Lo escludo nella maniera più assoluta. Al di là della sua smentita, non dobbiamo dimenticare che la sua forza consiste proprio nello starsene fuori dai giochi di partito. Si è candidato a premier, la sinistra gli ha sbattuto le porte in faccia, ed è tornato a fare il sindaco. Ripresentarsi adesso, in una legislatura avvelenata e senza uscita, sarebbe svantaggioso e contradditorio. Aspettarà, evidentemente, il prossimo giro. Allora sì che avrà molte chance di farcela.
Si vocifera che il governo di larghe intese potrebbe essere guidato da Giuliano Amato, mentre le presidenze di Camera e Senato sarebbero conferite, rispettivamente, a D’Alema e Berlusconi.
Non credo che sussistano le condizioni per un’operazione di questo genere, interamente rivolta al passato. Giocarsi questi nomi ampliamente consumati non farebbe altro che consentire a Grillo, alle prossime elezioni, di vincere; e, questa volta, sul serio.
Secondo lei, chi potrebbe essere il prossimo premier?
Non ne ho idea. Mi limito a riconoscere che l’Italia potrebbe restare a lungo senza governo. Il che, tutto sommato, potrebbe anche essere auspicabile. Del resto gli esecutivi, negli ultimi anni, non hanno fatto riforme e non sono serviti pressoché a nulla. Tanto vale esserne privi. Sono convinto che noi italiani, grazie alla nostra creatività, sapremmo uscirne bene.
In ogni caso, per indire nuove elezioni è necessario prima sciogliere le Camere. Napolitano non può farlo (è nel suo “semestre bianco”) e l’elezione del prossimo capo dello Stato appare uno scoglio insormontabile.

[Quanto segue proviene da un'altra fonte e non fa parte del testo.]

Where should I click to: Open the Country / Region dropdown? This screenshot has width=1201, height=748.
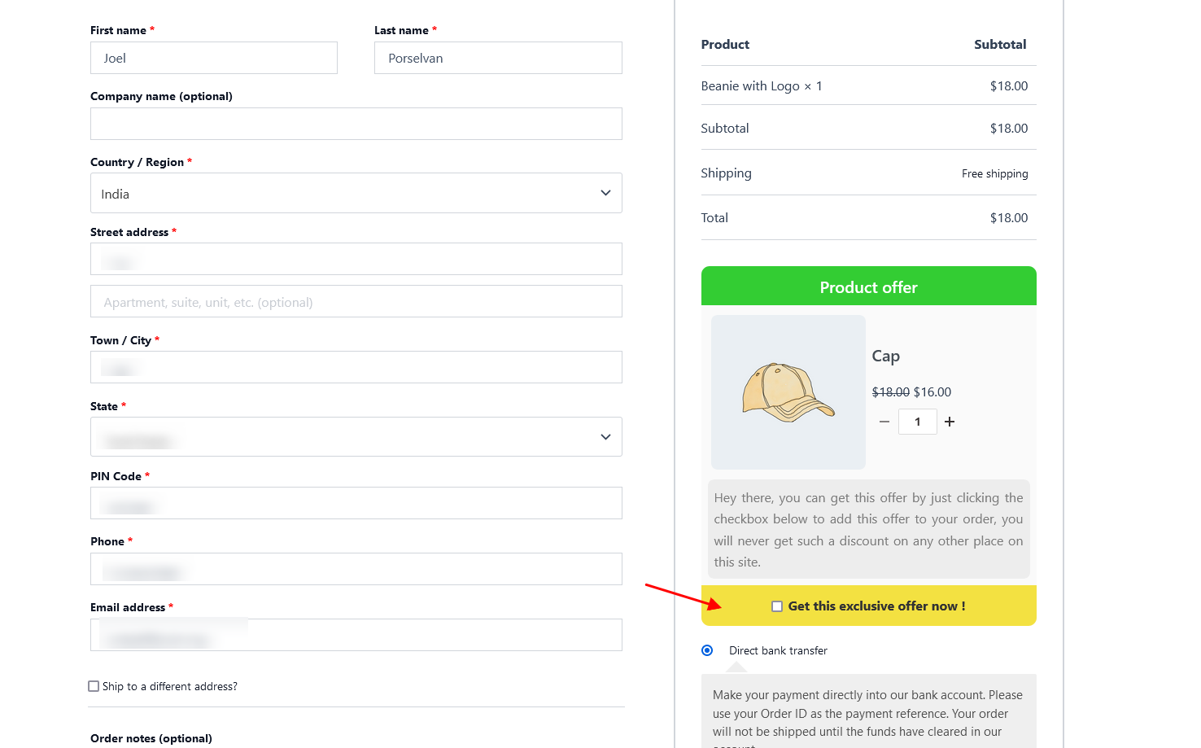click(x=356, y=194)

Su questo sono molto meno pessimista. Credo che, alla fine, il Parlamento riuscirà ad accordarsi su un nome di garanzia. Resta sempre in ballo la possibilità di una prosecuzione del mandato di Napolitano. Certo, ha detto che non vuole essere rieletto. Ma questo non dipenderà da lui. Che lo voglia o no, resta una delle poche soluzioni in campo. Tanto più che lo stesso Grillo ne ha parlato come del suo presidente.